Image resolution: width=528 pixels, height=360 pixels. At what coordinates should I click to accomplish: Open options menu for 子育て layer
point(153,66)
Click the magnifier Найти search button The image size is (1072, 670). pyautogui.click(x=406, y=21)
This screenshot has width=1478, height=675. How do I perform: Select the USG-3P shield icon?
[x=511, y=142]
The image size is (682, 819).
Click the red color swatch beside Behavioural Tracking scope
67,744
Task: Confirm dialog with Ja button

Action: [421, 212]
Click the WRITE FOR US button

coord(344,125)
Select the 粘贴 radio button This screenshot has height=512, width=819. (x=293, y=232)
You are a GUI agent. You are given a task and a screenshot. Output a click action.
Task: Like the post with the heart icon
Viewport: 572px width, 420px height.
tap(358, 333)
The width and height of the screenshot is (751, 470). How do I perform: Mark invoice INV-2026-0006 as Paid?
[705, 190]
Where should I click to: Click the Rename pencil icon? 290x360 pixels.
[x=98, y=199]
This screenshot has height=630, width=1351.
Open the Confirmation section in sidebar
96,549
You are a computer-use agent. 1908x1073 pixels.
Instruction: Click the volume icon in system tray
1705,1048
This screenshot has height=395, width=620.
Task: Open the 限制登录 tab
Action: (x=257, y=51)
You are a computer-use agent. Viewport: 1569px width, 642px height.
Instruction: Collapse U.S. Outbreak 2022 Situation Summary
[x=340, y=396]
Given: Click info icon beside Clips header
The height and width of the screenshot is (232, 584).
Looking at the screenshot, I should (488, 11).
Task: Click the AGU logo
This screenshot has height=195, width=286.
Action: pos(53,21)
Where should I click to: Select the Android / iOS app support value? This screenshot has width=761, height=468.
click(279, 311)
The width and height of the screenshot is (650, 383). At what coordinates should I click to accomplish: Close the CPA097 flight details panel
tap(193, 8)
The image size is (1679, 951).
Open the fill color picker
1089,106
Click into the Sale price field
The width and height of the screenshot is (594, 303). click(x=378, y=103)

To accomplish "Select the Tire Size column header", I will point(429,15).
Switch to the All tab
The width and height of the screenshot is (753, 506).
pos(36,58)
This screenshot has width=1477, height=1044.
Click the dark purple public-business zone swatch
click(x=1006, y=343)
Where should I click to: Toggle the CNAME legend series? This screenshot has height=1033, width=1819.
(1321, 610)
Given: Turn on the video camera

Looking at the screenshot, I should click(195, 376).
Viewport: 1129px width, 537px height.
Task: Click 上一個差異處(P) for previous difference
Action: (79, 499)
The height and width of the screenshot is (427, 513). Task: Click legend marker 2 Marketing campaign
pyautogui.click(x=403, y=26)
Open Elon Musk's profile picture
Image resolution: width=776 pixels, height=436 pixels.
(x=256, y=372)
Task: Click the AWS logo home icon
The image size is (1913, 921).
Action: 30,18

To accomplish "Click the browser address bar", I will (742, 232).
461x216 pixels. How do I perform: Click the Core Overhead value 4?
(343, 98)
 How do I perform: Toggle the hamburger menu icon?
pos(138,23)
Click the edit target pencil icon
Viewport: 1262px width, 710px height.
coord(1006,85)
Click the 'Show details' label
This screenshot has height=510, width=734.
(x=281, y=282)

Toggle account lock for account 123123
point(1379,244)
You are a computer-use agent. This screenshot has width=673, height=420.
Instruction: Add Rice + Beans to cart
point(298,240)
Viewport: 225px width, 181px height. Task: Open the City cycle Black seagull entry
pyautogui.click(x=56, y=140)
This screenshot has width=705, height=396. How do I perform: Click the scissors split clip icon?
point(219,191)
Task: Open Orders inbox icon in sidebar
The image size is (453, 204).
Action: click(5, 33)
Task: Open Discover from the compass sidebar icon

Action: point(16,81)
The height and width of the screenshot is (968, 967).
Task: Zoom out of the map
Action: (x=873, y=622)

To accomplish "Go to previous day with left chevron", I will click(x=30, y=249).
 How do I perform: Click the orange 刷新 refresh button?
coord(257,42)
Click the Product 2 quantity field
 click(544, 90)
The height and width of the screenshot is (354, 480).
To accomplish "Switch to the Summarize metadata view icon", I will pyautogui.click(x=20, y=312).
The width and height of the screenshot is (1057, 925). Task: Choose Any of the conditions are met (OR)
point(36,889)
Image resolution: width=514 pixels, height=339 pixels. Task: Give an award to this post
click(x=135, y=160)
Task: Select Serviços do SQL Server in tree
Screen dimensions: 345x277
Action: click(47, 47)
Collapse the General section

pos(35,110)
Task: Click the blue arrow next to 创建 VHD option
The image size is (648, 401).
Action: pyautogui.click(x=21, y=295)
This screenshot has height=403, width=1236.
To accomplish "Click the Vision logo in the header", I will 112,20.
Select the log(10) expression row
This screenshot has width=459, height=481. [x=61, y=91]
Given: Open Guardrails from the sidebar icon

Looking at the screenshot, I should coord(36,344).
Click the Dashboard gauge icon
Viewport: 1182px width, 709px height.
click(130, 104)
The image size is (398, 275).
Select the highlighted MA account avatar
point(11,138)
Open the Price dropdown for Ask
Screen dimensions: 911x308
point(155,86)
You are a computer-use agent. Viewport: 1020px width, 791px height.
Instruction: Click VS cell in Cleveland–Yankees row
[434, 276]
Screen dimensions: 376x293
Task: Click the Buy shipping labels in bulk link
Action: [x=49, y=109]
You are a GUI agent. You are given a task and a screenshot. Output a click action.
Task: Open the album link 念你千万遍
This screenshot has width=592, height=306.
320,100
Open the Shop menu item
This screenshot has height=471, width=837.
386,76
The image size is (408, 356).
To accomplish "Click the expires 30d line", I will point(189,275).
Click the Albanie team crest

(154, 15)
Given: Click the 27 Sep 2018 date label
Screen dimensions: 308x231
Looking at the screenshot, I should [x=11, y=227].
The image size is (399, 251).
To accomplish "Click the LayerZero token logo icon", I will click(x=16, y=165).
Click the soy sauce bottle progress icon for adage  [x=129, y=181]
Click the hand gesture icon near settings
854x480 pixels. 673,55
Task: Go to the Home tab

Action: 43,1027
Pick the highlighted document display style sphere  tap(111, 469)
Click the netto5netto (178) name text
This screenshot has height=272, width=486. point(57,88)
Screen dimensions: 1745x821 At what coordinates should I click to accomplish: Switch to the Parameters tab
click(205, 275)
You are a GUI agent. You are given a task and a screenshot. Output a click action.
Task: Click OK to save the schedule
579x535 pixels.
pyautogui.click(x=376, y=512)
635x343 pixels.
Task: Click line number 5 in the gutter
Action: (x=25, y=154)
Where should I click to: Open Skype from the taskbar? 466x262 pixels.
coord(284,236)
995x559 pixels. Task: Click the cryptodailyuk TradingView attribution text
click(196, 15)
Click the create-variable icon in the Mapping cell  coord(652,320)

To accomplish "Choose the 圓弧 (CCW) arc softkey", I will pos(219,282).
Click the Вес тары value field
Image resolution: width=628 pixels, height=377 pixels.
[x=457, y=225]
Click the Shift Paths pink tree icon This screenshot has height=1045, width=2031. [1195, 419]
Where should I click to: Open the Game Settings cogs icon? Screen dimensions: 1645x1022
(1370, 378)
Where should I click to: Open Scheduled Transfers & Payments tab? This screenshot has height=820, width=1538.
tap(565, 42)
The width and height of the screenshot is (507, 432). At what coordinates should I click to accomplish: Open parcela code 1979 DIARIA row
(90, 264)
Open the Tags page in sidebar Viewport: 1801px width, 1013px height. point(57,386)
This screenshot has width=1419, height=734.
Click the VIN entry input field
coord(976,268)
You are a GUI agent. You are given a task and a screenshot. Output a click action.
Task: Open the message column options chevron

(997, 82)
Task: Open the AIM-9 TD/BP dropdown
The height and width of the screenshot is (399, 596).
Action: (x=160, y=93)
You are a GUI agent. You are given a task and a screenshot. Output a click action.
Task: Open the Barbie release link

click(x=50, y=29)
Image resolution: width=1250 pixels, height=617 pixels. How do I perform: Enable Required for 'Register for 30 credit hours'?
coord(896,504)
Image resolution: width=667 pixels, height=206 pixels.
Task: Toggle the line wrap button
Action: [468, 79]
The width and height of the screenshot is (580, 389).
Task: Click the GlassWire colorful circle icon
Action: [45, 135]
○ ○ ○ ○ ○
Task statement
Format everything from the line containing "Given: Click the 27 Sep 2018 date label" down to the line containing "854x480 pixels. 673,55" as a two-column CSV with the headers instruction and answer. Give one CSV line for each of these rows, put each field in quotation marks, and replace any line breaks with spaces.

Final result
instruction,answer
"Given: Click the 27 Sep 2018 date label Screen dimensions: 308x231","Looking at the screenshot, I should [x=11, y=227]."
"The image size is (399, 251). To accomplish ""Click the LayerZero token logo icon"",","I will click(x=16, y=165)."
"Click the soy sauce bottle progress icon for adage","[x=129, y=181]"
"Click the hand gesture icon near settings","854x480 pixels. 673,55"